To support a full approval of tazemetostat for epithelioid sarcoma, Epizyme plans to conduct a global, randomized, controlled trial, that it expects to begin in the second half of 2019. The final design of the study is subject to alignment with FDA, and the company plans to disclose details once it has reached alignment with FDA and the NDA submission has been accepted for review. The FDA has a 60-day filing review period to determine whether the NDA is complete and acceptable for filing.
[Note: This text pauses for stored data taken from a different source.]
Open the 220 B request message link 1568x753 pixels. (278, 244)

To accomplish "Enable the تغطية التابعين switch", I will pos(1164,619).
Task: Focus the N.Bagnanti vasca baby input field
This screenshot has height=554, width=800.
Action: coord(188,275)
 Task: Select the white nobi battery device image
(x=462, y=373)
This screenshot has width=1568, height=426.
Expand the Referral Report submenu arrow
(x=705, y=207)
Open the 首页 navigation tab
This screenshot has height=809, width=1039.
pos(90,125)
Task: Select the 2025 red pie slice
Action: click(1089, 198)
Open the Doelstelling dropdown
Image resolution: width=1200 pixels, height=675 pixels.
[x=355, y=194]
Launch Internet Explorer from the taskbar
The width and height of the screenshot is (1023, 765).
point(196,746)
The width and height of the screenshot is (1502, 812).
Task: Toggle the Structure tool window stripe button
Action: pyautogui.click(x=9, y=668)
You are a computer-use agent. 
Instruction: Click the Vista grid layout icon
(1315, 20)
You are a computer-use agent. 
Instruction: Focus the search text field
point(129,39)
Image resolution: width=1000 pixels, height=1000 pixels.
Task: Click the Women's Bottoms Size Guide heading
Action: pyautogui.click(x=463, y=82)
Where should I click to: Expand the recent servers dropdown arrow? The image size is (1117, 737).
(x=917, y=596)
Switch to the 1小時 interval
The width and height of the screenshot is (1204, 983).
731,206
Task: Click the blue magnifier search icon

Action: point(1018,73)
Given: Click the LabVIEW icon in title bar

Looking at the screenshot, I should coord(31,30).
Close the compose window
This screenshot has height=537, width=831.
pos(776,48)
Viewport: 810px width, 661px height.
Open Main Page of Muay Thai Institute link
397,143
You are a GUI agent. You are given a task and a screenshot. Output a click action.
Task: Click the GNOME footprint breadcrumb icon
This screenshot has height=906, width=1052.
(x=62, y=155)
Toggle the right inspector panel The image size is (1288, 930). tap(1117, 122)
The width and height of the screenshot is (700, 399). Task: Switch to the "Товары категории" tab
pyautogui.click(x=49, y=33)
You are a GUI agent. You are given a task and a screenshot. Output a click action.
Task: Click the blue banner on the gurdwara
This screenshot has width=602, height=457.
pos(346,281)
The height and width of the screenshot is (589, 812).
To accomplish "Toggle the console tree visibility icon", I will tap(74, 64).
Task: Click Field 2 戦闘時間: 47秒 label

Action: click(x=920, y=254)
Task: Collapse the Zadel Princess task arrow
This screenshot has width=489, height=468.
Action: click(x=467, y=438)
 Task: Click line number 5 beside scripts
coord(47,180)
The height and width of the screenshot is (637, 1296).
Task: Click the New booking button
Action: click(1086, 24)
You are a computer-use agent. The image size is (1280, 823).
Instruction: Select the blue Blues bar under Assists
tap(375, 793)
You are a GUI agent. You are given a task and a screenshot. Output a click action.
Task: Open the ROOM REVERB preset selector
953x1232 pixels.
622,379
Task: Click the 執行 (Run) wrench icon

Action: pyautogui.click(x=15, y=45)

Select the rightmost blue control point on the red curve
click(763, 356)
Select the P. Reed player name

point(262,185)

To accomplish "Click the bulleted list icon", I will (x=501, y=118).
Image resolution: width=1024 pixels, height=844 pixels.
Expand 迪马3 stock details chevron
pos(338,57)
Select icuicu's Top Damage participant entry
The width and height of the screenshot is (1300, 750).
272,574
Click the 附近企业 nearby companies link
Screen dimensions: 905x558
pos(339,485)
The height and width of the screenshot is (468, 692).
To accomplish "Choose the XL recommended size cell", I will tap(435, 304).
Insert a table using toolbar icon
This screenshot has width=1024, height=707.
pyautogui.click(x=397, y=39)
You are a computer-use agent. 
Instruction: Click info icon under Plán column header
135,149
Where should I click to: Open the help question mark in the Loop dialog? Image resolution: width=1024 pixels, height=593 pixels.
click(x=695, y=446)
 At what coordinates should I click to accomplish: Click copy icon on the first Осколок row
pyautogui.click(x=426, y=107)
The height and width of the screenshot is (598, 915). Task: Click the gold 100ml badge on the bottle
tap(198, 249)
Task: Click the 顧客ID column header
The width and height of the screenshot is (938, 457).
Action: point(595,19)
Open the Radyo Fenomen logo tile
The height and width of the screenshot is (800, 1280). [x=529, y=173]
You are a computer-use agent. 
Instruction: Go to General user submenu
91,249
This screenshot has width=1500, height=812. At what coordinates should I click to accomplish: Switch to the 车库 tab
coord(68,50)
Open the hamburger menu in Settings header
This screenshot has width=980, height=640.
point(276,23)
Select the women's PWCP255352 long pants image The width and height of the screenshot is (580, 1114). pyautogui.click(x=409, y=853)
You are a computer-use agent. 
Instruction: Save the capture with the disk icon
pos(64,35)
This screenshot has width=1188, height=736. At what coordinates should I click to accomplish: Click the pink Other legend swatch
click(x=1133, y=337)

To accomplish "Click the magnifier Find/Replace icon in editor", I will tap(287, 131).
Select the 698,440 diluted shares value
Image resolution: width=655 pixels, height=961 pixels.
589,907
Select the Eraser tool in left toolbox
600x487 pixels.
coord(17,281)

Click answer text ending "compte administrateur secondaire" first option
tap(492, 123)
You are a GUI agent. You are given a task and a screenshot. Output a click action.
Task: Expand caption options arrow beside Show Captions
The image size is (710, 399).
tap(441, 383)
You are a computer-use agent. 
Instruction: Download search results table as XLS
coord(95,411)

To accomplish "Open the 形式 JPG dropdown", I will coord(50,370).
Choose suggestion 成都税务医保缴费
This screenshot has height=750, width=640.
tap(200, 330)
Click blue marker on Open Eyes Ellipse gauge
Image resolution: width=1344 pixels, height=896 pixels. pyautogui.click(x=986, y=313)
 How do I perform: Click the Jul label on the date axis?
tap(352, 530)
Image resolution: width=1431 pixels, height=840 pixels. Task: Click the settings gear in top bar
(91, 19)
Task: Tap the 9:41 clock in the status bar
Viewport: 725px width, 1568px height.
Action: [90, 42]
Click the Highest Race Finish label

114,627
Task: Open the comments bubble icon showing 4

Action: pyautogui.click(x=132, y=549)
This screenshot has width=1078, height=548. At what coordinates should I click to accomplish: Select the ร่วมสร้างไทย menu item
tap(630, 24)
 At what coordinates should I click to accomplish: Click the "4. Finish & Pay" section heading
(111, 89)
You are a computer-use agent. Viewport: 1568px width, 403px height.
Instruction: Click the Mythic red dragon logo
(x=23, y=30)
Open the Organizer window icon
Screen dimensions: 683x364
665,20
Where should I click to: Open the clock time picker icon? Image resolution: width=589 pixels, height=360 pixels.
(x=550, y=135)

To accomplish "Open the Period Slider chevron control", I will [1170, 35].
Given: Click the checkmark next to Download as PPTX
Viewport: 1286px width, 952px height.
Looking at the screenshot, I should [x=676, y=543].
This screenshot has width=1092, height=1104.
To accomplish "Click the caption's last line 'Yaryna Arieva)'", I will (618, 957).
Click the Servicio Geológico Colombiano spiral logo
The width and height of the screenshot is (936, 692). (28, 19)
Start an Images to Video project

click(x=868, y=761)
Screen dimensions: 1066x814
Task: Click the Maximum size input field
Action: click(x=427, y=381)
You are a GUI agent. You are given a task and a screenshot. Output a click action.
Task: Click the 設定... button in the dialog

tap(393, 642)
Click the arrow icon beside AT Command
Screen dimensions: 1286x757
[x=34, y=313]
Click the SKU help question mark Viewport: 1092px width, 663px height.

"At Epizyme, our mission is to deliver new treatments for patients with cancer and other serious diseases, and today we stand one significant step closer to achieving that," said Robert Bazemore, president and chief executive officer of Epizyme. "This submission is the culmination of years of hard work by our entire team, and I wish to congratulate them all on this accomplishment. Our epithelioid sarcoma program is strategically valuable to Epizyme and helps streamline our planned NDA submission in the fourth quarter, for patients with follicular lymphoma. Over the coming months, we have multiple anticipated clinical data and regulatory milestones, and we are well underway with commercialization readiness activities to support the potential launch of tazemetostat and our transition to a commercial-stage organization. 2019 is set to be a transformational year for Epizyme, and I am enthusiastic for our continued progress."

About Epithelioid Sarcoma
Epithelioid sarcoma is an ultra-rare soft tissue sarcoma characterized by a loss of the protein INI1. Patients are most commonly diagnosed as young adults, between 20 and 40 years of age. Median overall survival from initial diagnosis is 30 months. Epithelioid sarcoma becomes more aggressive after recurrence or metastases, with a typical survival of less than one year for patients with metastatic disease.